Given a script file in {language}, generate its documentation for each function. For each function in the script, document its name, arguments, return values, and a brief explanation of its logic. Ensure that code within comments is not parsed and documented. Generate nothing else than what is asked.

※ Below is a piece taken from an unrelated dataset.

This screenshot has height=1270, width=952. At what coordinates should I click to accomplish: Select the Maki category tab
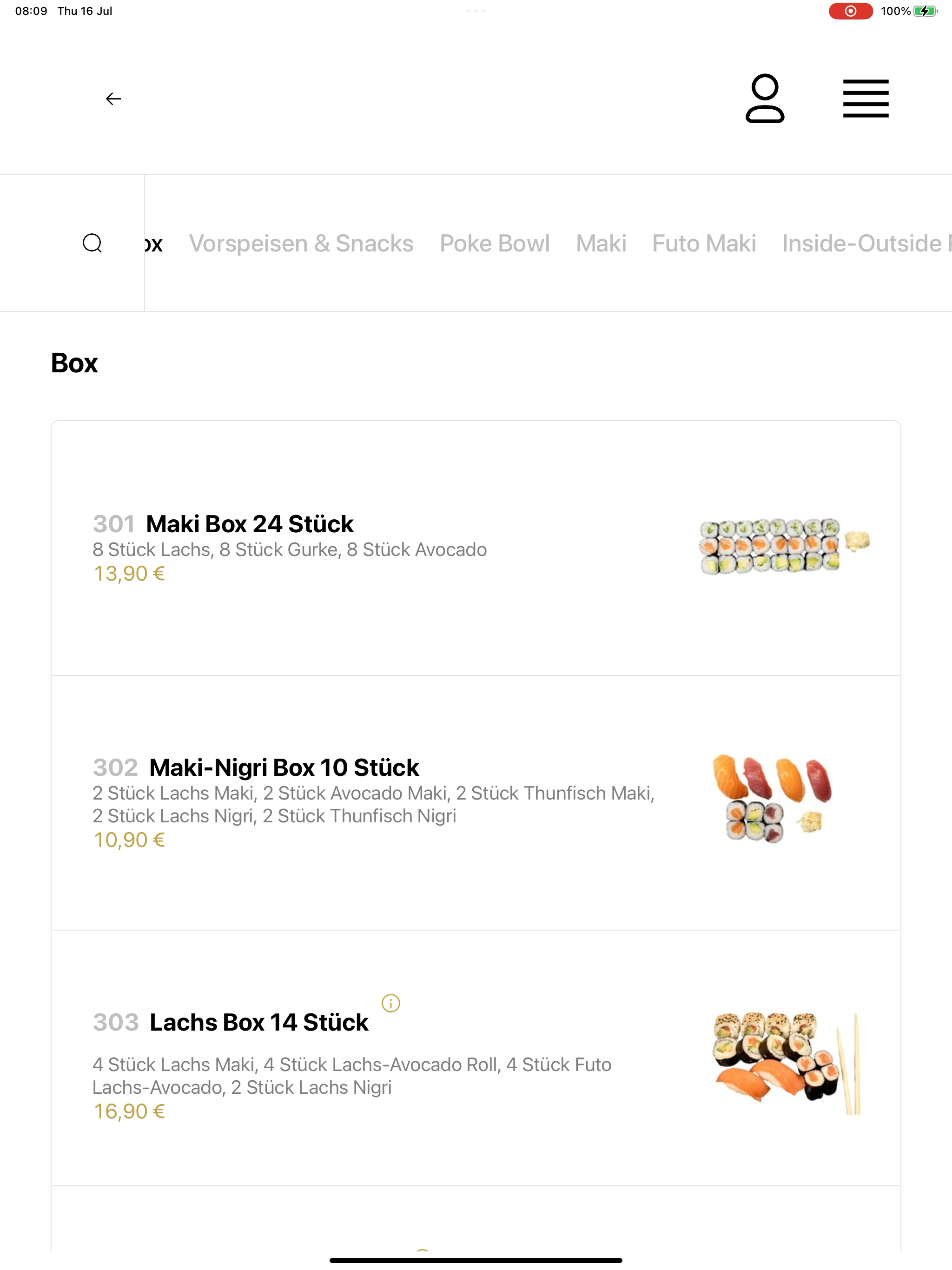point(601,244)
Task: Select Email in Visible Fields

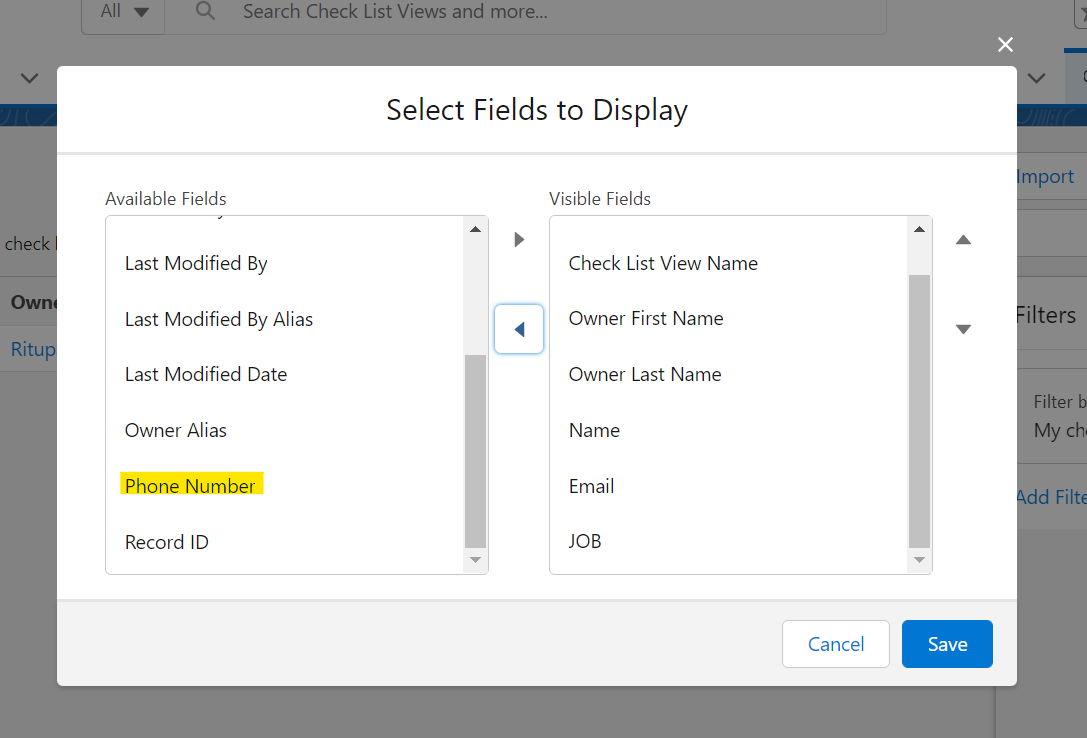Action: (591, 486)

Strictly use the following format for each function:

## Function Name: `function_name`

### Arguments
* `arg1` (type): Description of argument 1.
* `arg2` (type): Description of argument 2.
* ...

### Return Values
* `return_value1` (type): Description of return value 1.
* `return_value2` (type): Description of return value 2.
* ...

### Explanation of Function Logic:
1. Brief explanation of the function logic step by step.
2. ...
3. ...

-----------------------------------------------------------------------------

Here is the function I want you to generate documentation of:

{code}
"""

In [None]:
template

In [None]:
output = generateOutputWithModelPipeline(model, tokenizer, template)
generatedText = output[0]['generated_text']
response = generatedText[len(template):].strip()

In [None]:
print(generatedText)

In [None]:
print(response)

## Remarks

I'm sure StarCoder2 is great in it's own regard as a code completion agent, however, for my use case, it simply won't cut it.